Given records.
________
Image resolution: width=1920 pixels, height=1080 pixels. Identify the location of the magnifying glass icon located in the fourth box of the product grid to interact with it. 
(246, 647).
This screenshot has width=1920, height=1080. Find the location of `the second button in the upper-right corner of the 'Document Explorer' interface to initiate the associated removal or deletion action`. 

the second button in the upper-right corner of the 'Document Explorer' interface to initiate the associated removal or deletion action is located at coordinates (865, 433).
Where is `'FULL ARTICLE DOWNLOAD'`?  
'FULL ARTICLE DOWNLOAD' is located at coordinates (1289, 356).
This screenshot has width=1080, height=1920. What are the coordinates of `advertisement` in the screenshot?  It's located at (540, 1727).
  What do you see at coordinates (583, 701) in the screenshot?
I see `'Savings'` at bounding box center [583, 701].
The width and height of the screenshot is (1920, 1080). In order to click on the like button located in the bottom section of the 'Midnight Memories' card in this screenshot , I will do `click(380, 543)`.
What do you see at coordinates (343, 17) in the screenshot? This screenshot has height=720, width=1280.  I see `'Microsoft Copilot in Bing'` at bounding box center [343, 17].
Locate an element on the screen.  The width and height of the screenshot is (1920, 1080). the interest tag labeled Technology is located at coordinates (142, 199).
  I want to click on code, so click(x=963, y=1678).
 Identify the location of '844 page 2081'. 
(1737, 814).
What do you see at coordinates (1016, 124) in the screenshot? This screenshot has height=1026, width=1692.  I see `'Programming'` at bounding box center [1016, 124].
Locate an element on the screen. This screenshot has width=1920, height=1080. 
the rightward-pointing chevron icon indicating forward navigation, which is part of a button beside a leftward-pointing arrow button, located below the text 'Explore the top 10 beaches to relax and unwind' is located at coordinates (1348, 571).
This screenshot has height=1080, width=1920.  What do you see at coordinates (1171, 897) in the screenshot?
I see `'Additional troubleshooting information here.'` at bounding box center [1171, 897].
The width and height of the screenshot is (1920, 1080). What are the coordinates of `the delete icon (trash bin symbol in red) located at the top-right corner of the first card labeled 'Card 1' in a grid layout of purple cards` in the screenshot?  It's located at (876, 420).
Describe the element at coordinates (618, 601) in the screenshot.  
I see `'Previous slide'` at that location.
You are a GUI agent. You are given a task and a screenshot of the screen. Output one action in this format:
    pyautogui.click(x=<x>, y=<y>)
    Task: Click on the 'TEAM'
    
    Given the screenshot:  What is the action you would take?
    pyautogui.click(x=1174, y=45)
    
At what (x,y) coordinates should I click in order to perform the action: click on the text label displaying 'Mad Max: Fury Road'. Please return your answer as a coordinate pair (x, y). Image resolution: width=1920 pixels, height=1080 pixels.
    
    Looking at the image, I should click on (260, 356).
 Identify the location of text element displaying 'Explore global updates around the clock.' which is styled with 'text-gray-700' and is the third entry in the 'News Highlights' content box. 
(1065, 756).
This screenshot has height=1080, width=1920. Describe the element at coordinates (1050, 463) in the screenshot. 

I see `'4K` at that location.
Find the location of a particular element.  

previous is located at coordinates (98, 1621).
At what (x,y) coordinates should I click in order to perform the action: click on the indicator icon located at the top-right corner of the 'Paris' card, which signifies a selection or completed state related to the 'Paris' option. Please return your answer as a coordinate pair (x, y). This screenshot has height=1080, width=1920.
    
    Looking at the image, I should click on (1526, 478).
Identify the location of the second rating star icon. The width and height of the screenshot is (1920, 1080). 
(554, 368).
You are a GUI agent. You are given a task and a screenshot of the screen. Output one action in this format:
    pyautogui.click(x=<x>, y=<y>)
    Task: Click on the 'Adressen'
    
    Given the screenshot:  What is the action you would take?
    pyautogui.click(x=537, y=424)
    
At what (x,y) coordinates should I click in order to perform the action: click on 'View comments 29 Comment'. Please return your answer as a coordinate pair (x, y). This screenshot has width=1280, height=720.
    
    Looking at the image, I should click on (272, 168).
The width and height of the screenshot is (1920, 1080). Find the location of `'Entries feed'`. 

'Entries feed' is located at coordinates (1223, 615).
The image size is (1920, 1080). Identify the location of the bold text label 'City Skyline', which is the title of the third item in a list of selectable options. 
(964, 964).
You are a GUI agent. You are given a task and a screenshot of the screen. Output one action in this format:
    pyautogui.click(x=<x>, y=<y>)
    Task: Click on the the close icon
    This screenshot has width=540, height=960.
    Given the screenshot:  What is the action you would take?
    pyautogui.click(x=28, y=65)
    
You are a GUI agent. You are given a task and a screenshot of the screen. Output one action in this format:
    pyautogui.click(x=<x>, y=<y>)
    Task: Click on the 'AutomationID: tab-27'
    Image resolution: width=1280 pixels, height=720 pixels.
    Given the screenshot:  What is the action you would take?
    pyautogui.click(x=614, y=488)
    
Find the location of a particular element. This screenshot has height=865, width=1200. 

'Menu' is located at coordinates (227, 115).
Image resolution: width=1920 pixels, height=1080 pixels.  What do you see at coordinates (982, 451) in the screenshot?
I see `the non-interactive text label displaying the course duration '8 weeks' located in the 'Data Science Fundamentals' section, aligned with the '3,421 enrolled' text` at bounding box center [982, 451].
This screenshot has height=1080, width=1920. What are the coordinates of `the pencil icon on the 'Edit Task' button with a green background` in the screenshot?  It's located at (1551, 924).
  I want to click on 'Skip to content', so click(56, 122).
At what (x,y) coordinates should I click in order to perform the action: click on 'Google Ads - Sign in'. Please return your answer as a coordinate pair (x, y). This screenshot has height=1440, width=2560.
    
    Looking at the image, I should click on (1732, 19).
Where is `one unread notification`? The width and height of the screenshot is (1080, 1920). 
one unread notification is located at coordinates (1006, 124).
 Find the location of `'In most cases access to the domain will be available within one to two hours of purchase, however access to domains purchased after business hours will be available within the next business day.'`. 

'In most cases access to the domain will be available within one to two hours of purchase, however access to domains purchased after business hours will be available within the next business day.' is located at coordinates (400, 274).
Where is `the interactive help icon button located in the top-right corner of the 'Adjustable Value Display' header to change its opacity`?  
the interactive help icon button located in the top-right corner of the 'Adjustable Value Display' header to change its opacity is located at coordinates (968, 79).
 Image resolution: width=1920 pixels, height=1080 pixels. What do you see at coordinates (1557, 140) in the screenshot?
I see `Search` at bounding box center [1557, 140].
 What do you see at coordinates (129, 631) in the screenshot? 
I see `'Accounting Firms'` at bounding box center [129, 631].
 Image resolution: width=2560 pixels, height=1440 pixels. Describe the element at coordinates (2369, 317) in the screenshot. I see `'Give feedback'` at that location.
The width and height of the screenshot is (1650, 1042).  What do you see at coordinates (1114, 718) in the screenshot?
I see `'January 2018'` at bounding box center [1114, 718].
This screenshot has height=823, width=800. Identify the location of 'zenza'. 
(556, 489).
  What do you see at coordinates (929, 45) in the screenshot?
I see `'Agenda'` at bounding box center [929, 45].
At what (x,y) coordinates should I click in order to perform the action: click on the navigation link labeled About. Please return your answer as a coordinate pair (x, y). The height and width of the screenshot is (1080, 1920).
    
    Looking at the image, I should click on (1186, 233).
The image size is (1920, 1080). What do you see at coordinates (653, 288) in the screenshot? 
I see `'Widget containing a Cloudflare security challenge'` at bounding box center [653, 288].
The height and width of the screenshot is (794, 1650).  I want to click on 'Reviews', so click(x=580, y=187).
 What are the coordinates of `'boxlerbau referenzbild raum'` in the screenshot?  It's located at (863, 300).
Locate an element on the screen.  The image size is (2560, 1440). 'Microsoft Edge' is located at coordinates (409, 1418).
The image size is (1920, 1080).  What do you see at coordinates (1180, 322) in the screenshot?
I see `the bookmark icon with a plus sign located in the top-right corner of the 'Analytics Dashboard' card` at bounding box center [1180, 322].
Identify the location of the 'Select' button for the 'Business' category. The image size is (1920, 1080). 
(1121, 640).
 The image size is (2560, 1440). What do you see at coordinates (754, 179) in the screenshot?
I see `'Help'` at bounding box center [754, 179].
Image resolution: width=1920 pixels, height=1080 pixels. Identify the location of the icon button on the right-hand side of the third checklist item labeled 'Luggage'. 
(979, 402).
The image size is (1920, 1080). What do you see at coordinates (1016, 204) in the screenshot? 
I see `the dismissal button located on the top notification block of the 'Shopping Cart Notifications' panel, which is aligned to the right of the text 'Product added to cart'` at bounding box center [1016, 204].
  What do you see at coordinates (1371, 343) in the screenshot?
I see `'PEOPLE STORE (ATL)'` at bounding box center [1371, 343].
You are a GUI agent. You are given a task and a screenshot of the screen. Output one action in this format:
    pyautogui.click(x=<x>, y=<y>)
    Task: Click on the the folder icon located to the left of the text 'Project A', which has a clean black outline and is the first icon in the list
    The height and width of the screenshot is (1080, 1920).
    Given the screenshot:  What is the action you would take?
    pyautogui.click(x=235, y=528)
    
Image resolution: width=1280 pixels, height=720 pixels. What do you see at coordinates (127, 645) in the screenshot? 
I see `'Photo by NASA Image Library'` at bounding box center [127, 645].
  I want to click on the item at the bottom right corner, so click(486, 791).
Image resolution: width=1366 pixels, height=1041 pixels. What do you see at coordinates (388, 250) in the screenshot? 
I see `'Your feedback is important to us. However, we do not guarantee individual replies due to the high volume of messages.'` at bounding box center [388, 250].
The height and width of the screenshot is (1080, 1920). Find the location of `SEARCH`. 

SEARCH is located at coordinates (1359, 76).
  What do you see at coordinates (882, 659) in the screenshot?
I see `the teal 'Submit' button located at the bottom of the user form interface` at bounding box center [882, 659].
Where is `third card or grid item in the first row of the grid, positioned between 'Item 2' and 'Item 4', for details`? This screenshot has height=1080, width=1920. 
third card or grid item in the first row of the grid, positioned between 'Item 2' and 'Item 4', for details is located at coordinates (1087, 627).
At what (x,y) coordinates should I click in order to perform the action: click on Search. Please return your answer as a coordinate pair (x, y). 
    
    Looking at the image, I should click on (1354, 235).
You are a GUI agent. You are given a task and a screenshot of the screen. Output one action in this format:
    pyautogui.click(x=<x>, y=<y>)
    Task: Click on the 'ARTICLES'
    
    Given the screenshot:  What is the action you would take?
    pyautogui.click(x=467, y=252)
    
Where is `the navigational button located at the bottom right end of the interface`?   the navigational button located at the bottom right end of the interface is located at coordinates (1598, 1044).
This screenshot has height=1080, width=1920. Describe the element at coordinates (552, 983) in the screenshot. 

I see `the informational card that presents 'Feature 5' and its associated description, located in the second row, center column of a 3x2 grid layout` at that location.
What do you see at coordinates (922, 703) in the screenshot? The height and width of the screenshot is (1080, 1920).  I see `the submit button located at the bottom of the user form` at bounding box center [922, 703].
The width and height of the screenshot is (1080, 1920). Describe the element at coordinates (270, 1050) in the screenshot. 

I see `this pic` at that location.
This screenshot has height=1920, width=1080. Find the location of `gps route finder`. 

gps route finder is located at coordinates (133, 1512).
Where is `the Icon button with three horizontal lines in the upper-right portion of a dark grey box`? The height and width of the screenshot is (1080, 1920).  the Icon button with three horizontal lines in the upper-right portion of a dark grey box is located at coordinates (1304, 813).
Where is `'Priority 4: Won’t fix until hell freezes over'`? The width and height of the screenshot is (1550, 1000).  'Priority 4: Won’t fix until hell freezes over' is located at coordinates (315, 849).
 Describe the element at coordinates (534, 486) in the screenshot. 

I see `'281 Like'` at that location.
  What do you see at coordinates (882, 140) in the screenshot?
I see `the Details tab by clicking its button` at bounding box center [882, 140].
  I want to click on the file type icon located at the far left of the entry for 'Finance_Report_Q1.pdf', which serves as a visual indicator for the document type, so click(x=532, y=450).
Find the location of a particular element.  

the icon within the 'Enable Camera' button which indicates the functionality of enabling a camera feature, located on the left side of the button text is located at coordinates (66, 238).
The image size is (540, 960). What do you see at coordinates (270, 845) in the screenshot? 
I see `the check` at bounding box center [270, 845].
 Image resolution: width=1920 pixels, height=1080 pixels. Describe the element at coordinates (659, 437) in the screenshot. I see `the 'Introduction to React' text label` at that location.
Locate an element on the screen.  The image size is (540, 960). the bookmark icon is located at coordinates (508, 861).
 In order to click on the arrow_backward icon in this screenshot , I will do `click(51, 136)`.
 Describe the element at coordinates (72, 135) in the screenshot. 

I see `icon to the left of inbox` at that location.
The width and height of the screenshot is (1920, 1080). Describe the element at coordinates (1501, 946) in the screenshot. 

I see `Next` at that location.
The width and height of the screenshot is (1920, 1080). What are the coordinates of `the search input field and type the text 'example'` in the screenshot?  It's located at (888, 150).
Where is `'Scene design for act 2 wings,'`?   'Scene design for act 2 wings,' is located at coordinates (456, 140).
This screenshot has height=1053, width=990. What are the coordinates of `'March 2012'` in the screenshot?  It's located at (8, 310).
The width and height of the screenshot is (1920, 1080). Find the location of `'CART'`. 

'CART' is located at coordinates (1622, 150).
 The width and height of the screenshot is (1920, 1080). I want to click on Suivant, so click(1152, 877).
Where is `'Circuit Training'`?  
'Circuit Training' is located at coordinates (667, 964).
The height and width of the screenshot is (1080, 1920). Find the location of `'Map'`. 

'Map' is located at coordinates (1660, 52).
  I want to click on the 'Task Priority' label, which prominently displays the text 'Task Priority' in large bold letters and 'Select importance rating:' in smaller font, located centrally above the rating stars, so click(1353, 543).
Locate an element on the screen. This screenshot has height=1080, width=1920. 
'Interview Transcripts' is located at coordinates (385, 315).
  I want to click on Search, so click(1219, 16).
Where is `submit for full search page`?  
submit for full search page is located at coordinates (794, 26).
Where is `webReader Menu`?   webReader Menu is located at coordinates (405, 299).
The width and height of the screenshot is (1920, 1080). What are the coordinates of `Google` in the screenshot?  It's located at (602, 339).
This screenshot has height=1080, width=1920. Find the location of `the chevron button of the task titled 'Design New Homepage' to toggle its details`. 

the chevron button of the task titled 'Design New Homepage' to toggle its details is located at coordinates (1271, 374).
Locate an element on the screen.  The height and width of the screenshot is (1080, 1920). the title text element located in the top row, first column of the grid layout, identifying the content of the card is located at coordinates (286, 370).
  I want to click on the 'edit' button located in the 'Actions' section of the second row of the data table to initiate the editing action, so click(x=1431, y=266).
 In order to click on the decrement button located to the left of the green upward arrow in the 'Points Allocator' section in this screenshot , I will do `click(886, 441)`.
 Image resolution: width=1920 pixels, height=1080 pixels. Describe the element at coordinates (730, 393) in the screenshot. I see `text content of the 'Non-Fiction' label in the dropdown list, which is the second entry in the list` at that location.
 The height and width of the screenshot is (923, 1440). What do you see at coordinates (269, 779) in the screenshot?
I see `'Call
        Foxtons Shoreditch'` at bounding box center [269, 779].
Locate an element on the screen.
________
Problem description.
Copy out the records from their first line through the line containing "(246, 647).", including both of those lines, without any change.

Response to this exercise.
Image resolution: width=1920 pixels, height=1080 pixels. Identify the location of the magnifying glass icon located in the fourth box of the product grid to interact with it. 
(246, 647).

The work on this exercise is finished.